§ **GIVEN PROBLEM**
Reproduce every line below, requests included, and decrease each coordinate value in the answers by 70. Omit the pictures.

# Start of DATA LINES

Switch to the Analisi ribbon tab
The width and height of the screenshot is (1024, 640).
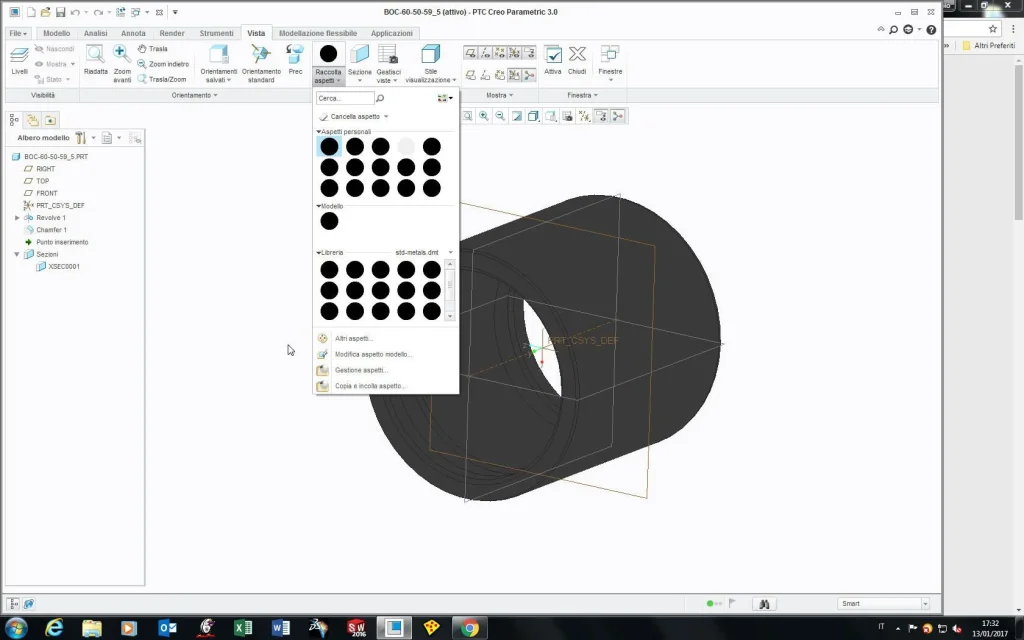[95, 33]
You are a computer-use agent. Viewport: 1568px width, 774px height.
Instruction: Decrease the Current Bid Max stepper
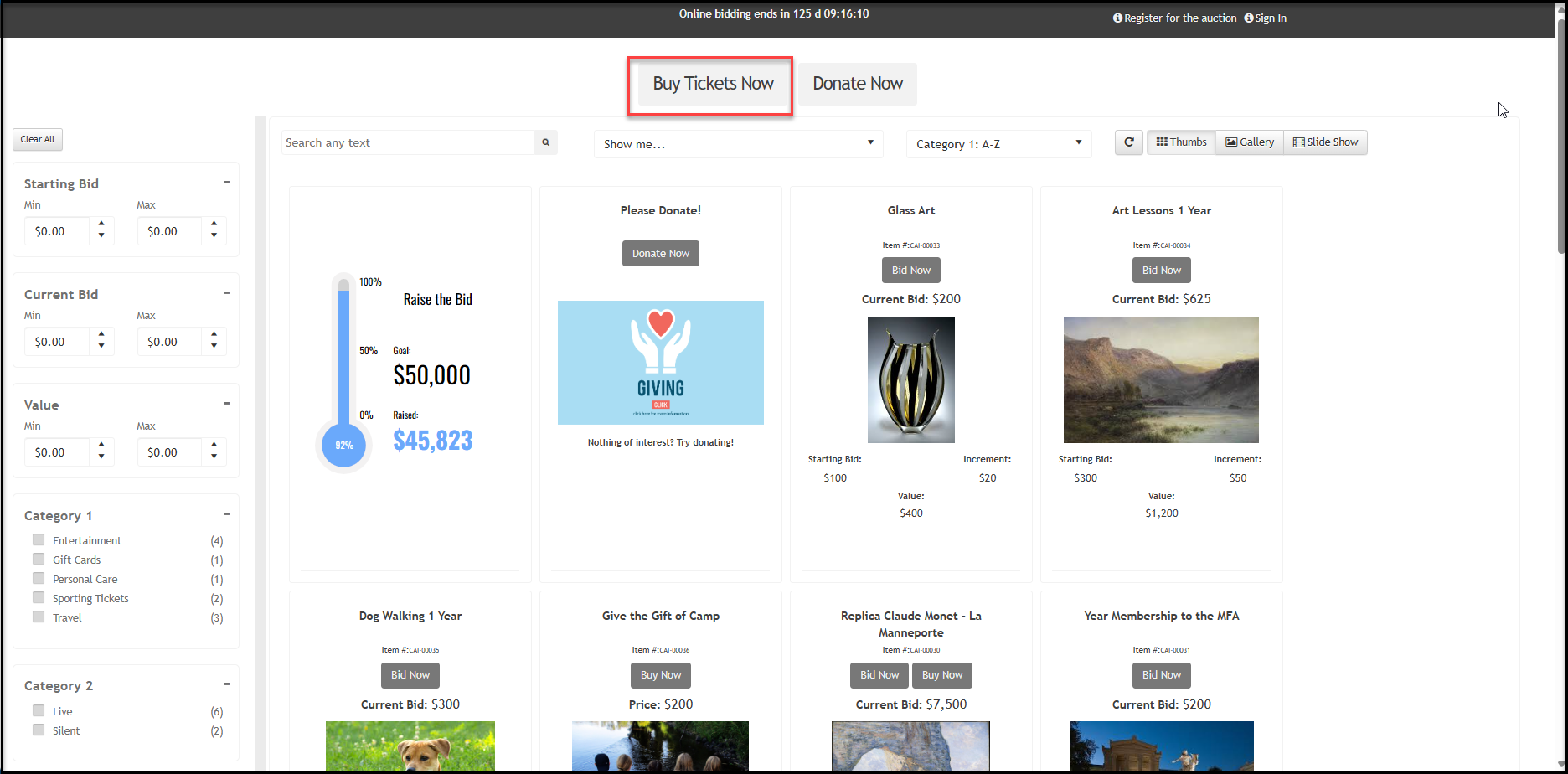tap(214, 346)
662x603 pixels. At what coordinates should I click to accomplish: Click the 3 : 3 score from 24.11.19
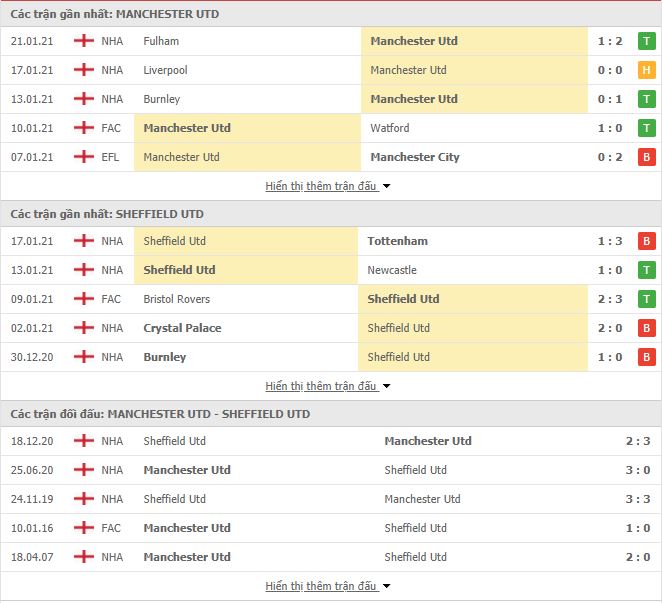[638, 499]
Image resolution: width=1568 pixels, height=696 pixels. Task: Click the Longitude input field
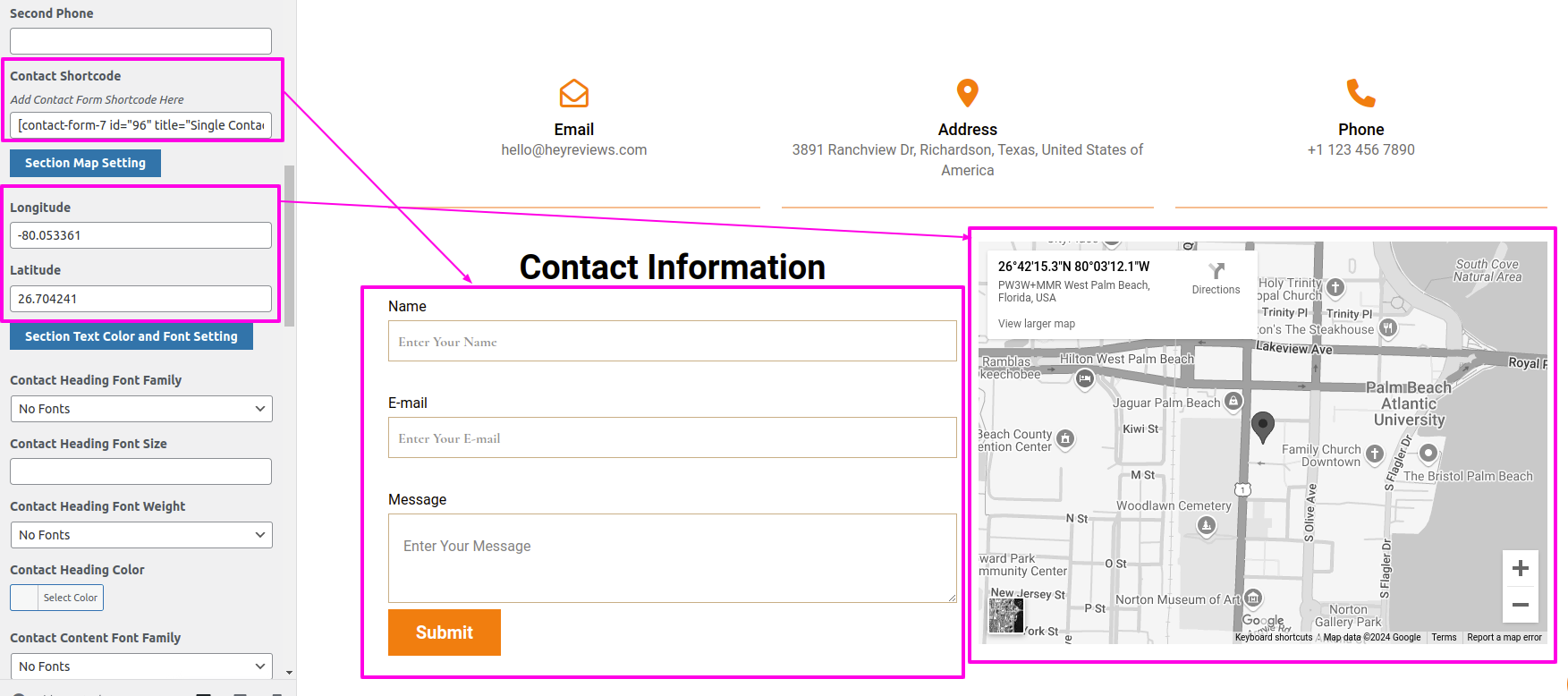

# End of DATA LINES

§ **TASK SOLUTION**
Switch to the Analisi ribbon tab
The width and height of the screenshot is (1024, 640).
[25, -37]
You are a computer-use agent. Viewport: 1568px width, 774px height.
Instruction: Decrease the Current Bid Max stepper
tap(144, 276)
662x603 pixels. At what coordinates should I click to accomplish: Click the 3 : 3 score from 24.11.19
[568, 429]
Image resolution: width=1568 pixels, height=696 pixels. Task: Click the Longitude input field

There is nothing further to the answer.